Many of these DAS users incorporated charge transfer system (CTS) lightning protection solutions because they have used conventional lightning rods and have had complications related to some of the lightning strikes they have collected.

The CTS solutions these companies and governments rely on are the result of LEC approaching the problem from a unique and more comprehensive perspective. Rather than follow the customary wisdom of attracting lightning and conveying it to the ground, the Colorado-based company worked to do the reverse, applying engineering principles to prevent the formation of lightning in a protected area.

The LEC charge transfer method used in its DAS product is designed to prevent two elements of lightning—upward “streamers” of positively charged ions and “stepped leaders” of negative ions coming down from the clouds—from attaching to each other to create a strike. Normally, thunderstorms magnify the naturally occurring electric fields that give streamers the charge separation to rise upward in search of step leaders. Charge transfer technology reduces those electric fields so upward streamers and downward step leaders never get the chance to meet within a protected zone.

One top scientist and researcher, Donald W. Zipse, a Life Fellow of the Institute of Electrical and Electronics Engineers, has noted of LEC’s technology, “The end may be near for the 200-year old method of using conventional lightning rods to collect, control and convey to earth the awesome and destructive power of lightning. The charge transfer system of preventing lightning strikes to the protected area is a valid concept and will replace the conventional lightning rod method.”

REDUCING ELECTRIC FIELDS

Several years ago, LEC went to one of its customer sites, a telecommunications tower for the Colorado-based Tri-State Generation and Transmission Association, to conduct an in-depth study of the DAS’s performance. The DAS, according to the study, inhibited strikes from forming by bleeding off the electric field in the lower atmosphere. In fact, during thunderstorm activity, the electric field inside Tri-State’s DAS protected zone was, on average, 55 percent weaker than the surrounding area.

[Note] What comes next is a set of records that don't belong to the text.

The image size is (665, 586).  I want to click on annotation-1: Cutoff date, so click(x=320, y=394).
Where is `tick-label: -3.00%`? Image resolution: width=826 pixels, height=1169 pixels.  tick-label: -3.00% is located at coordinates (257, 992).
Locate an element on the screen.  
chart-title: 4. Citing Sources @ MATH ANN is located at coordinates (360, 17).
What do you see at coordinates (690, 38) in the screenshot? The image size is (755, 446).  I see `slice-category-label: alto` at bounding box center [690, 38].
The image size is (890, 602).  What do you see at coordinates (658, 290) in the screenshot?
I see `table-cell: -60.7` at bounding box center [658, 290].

That type of protection is important for businesses that need to avoid downtime and disruption. Notes Jerry Coufal, Tri-State’s network operations supervisor, “For companies like ours, businesses that provide a critical service, it is important to avoid a service disruption or potential service disruption because of how it impacts customers’ lives.”

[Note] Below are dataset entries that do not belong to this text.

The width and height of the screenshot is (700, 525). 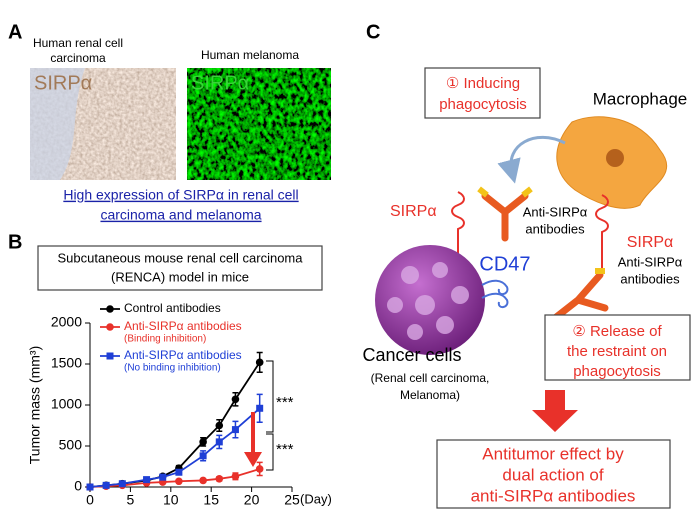 What do you see at coordinates (15, 32) in the screenshot?
I see `panel-label: A` at bounding box center [15, 32].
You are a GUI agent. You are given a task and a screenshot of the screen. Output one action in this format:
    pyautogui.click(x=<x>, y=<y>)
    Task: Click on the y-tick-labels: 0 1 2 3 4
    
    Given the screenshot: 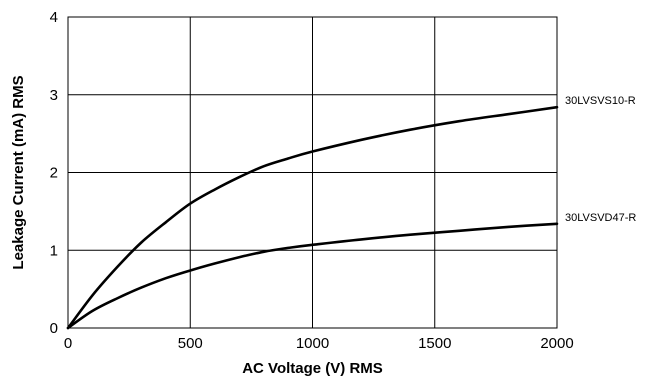 What is the action you would take?
    pyautogui.click(x=54, y=173)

LEC charge transfer solutions also protect billions of dollars’ worth of energy industry assets including petroleum and natural gas wells, oil and gas storage and refining facilities for ExxonMobil, Chevron, BP, Shell, and virtually every other major energy company. In addition, they protect nuclear power reactors, electrical substations, and other power utility facilities.

Data centers, automated operations hubs, and facilities in general are now becoming increasingly aware of the same productivity advantage energy companies have come to rely on: by eliminating lightning strikes in a protected area, they can not only avoid direct strikes they can eliminate some of the damaging secondary surge effects of lightning that would otherwise come with a conventional lightning rod.

Any company that employs electronics, information technology, automation, and combustibles, as well as demands a 24/7 operations schedule as an integral part of their production and bottom line needs to invest in protecting these valuable assets from all aspects of a lightning event in order to consider their facilities viable. It only takes one strike and not contemplating or requiring protection could be catastrophic and costly. LEC’s lightning protection systems and solutions meet these requirements and give companies the security and safety necessary to endure.